- **Goal**: Could you write out the part of the records that opens with the line containing "Task: Click the '16 марта' date separator" and runs through the end of the records, with "To accomplish" changed to "To carry out" and everything else left the same?

▼▼▼

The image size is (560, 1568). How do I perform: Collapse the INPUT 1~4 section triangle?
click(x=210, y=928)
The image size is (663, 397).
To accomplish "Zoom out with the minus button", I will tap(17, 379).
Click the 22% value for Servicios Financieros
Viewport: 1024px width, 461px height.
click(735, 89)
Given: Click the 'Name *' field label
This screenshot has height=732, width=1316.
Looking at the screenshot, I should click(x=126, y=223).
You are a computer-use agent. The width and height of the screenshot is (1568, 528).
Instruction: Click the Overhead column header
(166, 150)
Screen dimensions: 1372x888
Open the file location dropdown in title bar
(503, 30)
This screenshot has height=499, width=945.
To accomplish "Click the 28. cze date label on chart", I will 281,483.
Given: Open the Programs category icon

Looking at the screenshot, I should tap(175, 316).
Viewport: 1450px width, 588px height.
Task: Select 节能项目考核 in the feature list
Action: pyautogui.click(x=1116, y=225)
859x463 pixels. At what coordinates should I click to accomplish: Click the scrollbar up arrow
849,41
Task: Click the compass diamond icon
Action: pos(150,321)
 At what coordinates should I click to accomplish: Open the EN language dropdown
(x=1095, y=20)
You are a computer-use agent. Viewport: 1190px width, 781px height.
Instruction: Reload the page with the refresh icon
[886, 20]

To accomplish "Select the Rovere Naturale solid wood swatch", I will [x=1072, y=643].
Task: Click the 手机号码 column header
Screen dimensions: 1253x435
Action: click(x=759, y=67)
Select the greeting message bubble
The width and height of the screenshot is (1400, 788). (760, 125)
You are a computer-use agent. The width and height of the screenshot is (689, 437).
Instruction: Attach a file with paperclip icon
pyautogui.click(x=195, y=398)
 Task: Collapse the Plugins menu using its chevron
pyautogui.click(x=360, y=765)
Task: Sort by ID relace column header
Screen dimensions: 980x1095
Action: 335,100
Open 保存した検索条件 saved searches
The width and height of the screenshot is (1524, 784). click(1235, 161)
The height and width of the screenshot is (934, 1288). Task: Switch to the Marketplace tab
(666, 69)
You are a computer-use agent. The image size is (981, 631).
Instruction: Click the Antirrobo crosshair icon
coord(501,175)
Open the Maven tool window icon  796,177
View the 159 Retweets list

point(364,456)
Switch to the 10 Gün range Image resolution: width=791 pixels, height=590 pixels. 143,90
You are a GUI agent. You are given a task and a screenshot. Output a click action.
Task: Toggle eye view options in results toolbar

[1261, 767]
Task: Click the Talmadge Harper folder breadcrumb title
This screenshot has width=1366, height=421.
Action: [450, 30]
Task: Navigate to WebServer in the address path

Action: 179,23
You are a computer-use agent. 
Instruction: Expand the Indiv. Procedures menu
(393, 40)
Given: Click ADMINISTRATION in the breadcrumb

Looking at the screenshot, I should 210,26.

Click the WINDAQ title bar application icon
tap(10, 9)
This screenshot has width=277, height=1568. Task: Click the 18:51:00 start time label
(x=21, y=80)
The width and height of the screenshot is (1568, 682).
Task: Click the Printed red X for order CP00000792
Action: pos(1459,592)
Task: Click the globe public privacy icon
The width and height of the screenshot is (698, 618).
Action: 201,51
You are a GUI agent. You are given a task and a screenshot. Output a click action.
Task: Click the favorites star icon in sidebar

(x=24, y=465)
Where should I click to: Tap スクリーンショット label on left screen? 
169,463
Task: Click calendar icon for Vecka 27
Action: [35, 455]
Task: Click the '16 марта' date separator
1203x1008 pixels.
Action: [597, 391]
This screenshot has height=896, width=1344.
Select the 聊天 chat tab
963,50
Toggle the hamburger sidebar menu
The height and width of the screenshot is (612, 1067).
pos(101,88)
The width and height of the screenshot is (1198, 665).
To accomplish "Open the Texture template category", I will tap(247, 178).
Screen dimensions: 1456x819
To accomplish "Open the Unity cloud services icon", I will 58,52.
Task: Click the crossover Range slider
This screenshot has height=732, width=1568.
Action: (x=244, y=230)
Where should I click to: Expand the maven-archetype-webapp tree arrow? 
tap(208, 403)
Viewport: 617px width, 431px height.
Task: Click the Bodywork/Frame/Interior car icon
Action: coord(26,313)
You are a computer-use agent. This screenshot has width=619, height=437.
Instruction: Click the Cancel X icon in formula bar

▲▲▲

- **Solution below**:
Task: Click the '16 марта' date separator
1203x1008 pixels.
Action: [597, 391]
This screenshot has height=896, width=1344.
Select the 聊天 chat tab
963,50
Toggle the hamburger sidebar menu
The height and width of the screenshot is (612, 1067).
pos(101,88)
The width and height of the screenshot is (1198, 665).
To carry out "Open the Texture template category", I will tap(247, 178).
Screen dimensions: 1456x819
To carry out "Open the Unity cloud services icon", I will 58,52.
Task: Click the crossover Range slider
This screenshot has height=732, width=1568.
Action: (x=244, y=230)
Where should I click to: Expand the maven-archetype-webapp tree arrow? 
tap(208, 403)
Viewport: 617px width, 431px height.
Task: Click the Bodywork/Frame/Interior car icon
Action: coord(26,313)
You are a computer-use agent. This screenshot has width=619, height=437.
Instruction: Click the Cancel X icon in formula bar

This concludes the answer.